Les Cendres du Temps
Un peintre sans couleurs erre en quête de splendeur,
Son âme est un palais hanté par les pâleurs,
Ses doigts, jadis divins, ont perdu leur ardeur.
Il chemine, guidé par les songes d’autrefois,
Vers un hameau perdu que le siècle ignora,
Où les murs lézardés gardent l’écho des voix
Qui murmurent encor des chants d’éternité.
Le vent joue une marche aux portes délabrées,
Les toits penchent leur front sous les astres anciens,
Et dans chaque pierre, une histoire sacrée
Dort comme un diamant sous les linceuls du rien.
Soudain, au détour d’une venelle en ruine,
Un enfant aux yeux d’or surgit, fantôme blond,
Ses pieds nus effleurant les pavés qui s’inclinent,
Son rire cristallin réveille le vieux mont.
« Étranger, dit l’enfant, que cherches-tu donc ici ?
Les couleurs de ton cœur se sont-elles fanées ?
Viens, suis-moi vers le puits où jadis, les auspices
Puisaient l’eau des secrets et des destinées. »
Le peintre, ému, contemple cette apparition
Dont la grâce fragile évoque un pastel mort,
Il suit ce guide étrange, ange ou vision,
Vers un jardin secret où s’entrelacent sorts.
Là, sous un cerisier aux branches décharnées,
Une fresque s’efface au flanc d’un mur croulant :
Des visages riants, des mains entrelacées,
Un bal d’ombres qui danse au son d’un temps volant.
« Regarde, souffle l’enfant d’une voix de brume,
C’était nous, autrefois, avant le grand départ.
La guerre a dévoré nos rires et nos coutumes,
Il ne reste que moi, dernier gardien de l’art.

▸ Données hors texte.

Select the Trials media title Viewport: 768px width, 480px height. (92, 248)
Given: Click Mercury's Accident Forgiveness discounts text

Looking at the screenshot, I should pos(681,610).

Ma mère est cette tache où pleure l’indigo,
Mon père, ce trait noir qui mord l’horizon pâle.
Chaque nuit, je restaure avec mes doigts d’écho
Leurs sourires défunts sous la lune fatale. »
Le peintre, submergé par ce torrent de cendres,
Saisit ses pinceaux morts, ranime son brasier :
Il peint l’enfant debout au bord du monde en cendre,
Les joues teintées de fièvre et les yeux en prière.
Jusqu’à l’aube il travaille, insufflant sous ses traits
L’espoir vert des bourgeons, le sang des amandiers,
L’or des blés oubliés, le deuil des cyprès frais,
Et la pourpre du vent qui berce les sentiers.
Mais quand le jour se lève, implacable et stupide,
Le village n’est plus qu’un rêve dissipé :
Les murs sont retournés au néant du vide,
Le cerisier maudit gît, racines coupées.
Seul demeure, accroché à un buisson d’épines,
Le portrait de l’enfant, vibrant d’humanité,
Et dans un dernier souffle, une voix orpheline :
« Merci d’avoir fixé mes ombres en clarté. »
Le peintre, désormais hanté par ces décombres,
Porte en lui ce village où les morts dansent encore,
Et chaque toile naît des larmes de ses ombres,
Œuvres nées du chagrin, chefs-d’œuvre du décor.
Un soir, sous un ciel lourd de mémoire et de fièvres,
Il achève son ultime songe évanescent :
L’enfant, les bras tendus vers des parents de lièvres,
S’évapore en fumée au seuil de l’abscent.
Depuis, on dit qu’aux nuits de lune déchirée,
Un pinceau pleure encore dans le val solennel,
Cherchant à ressaisir cette amitié sacrée
Qui unit pour un temps l’artiste et l’éternel.
Ainsi va la douleur des âmes en quenouille,
Tissant avec des pleurs des robes de mirage :
Le beau n’est qu’un reflet, le souvenir, une rouille
Qui ronge lentement le métal de notre âge.